3. M. D a présenté le 24 novembre 2022 une demande d'autorisation de regroupement familial en faveur de sa conjointe, Mme B C, avec laquelle il s'est marié le 14 août 2022 en Tunisie. M. D demande, sur le fondement des dispositions de l'article L. 521-1 du code de justice administrative, la suspension de l'exécution de la décision implicite par laquelle le préfet du Val-de-Marne a rejeté cette demande.
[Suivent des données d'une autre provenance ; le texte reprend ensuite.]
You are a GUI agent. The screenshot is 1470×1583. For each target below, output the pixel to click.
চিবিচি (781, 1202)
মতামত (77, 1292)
4. Toutefois, M. D ne produit pas la copie de la requête en excès de pouvoir qu'il aurait formée contre la décision litigieuse, dont il demande la suspension des effets dans le cadre de la présente instance, et ne justifie ainsi pas du respect des dispositions précitées de l'article R. 522-1 du même code. Dans de telles conditions, de telles conclusions sont irrecevables. Il appartient au requérant, s'il s'y croit fondé, d'une part de présenter une requête tendant à l'annulation de la décision implicite par laquelle le préfet du Val-de-Marne a rejeté sa demande d'autorisation de regroupement familiale, et d'autre part, en parallèle, de présenter une nouvelle demande de suspension des effets de cette décision, sur le fondement des dispositions précitées de l'article L. 521-1 du code de justice administrative.

5. Il résulte de ce qui précède que la requête présentée par M. D doit être rejetée.

O R D O N N E :

Article 1er : La requête présentée par M. D est rejetée.

Article 2 : La présente ordonnance sera notifiée à M. A D.

La juge des référés,

Signé : C. Letort

La République mande et ordonne au ministre d'Etat, ministre de l'intérieur en ce qui le concerne et à tous huissiers à ce requis en ce qui concerne les voies de droit commun contre les parties privées de pourvoir à l'exécution de la présente ordonnance.